■ Request a: In the book review passage, which regiment did the mother's elder son serve in?

■ Given passage:
· · · · · · ·

When Pawsey insisted on building a road for the convenience of the villagers, he is in for a shock since they believe that the construction of a road would lead to conflicts between clans, as they had always minded boundaries through topographical features, something that the ‘white man’ Pawsey could not fathom for whom boundaries need to be tangibly pronounced.

For a work which is beautifully written and peppered with metaphors that further add to the poignancy, the metaphor of the mad man setting fire to one house and destroying the rest of them in a domino effect hammers home the point of the mindlessness of war.

While the people come to terms with the trauma of the war, Kevinuo’s Azuo has her own share of personal griefs. Her mother never recovers from the loss of her youngest son, and later when she loses her elder son who served in the Assam Regiment, death comes as a mercy to her.

· · · · · · ·

■ Provided information:

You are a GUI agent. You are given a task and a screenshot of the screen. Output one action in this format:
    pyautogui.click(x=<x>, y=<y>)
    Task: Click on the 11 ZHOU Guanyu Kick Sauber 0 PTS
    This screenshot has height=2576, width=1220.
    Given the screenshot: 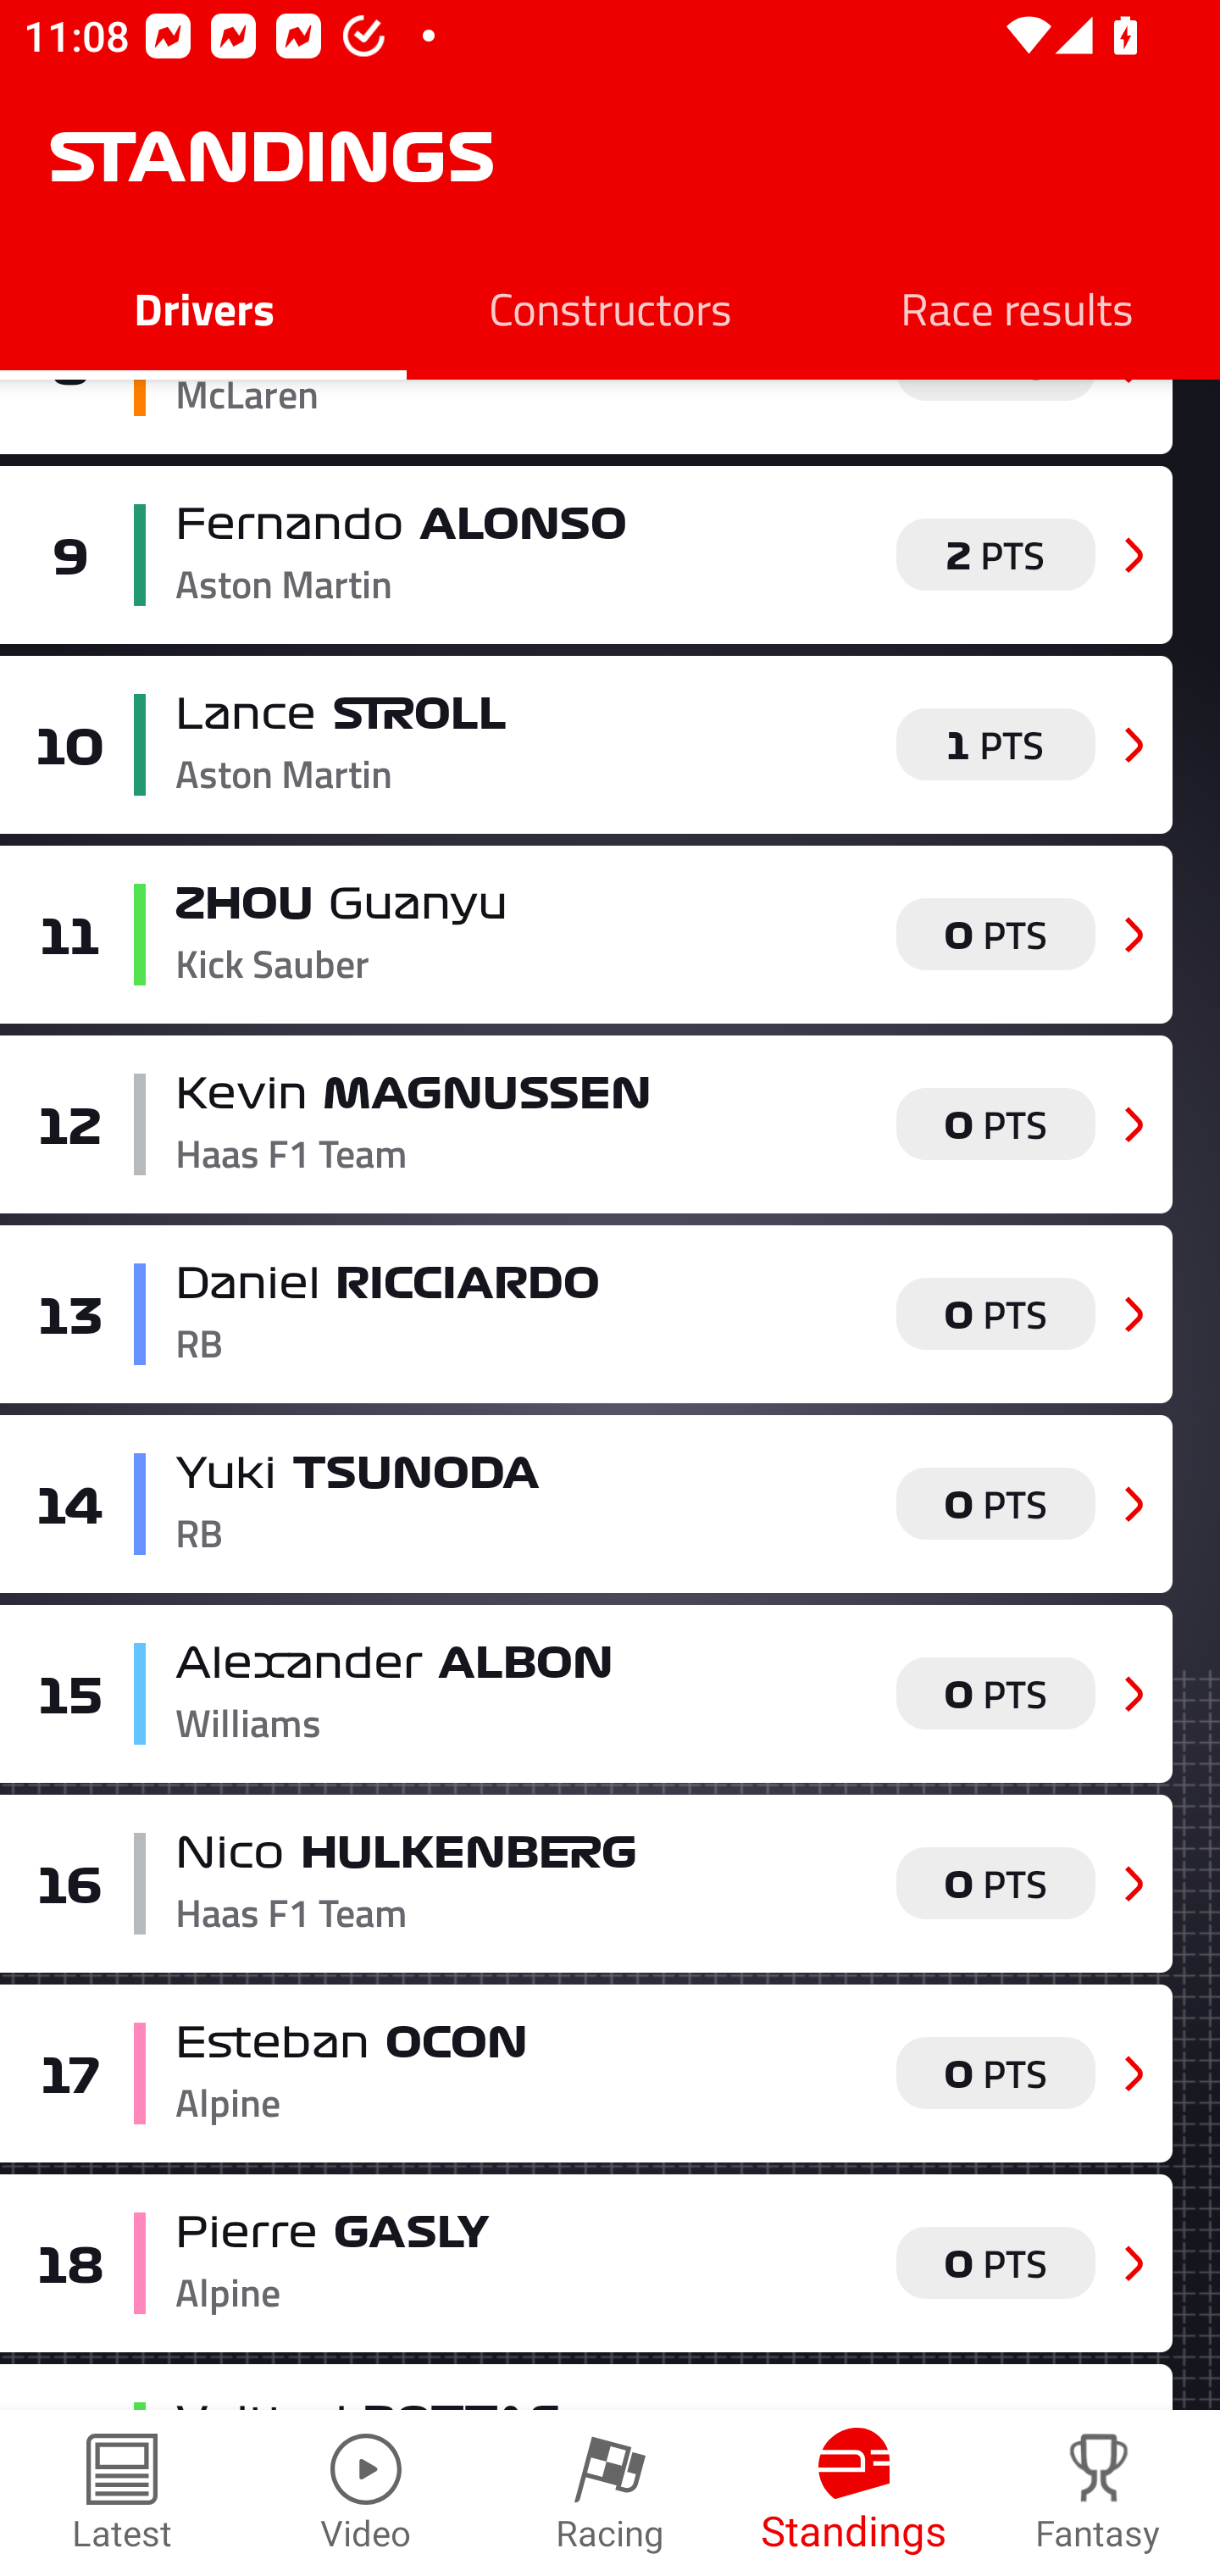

· · · · · · ·

■ Request b: Copy out the record above word for word, leaving the picture out of your answer.

■ Full answer a: The Assam Regiment.

■ Full answer b:
You are a GUI agent. You are given a task and a screenshot of the screen. Output one action in this format:
    pyautogui.click(x=<x>, y=<y>)
    Task: Click on the 11 ZHOU Guanyu Kick Sauber 0 PTS
    This screenshot has height=2576, width=1220.
    Given the screenshot: 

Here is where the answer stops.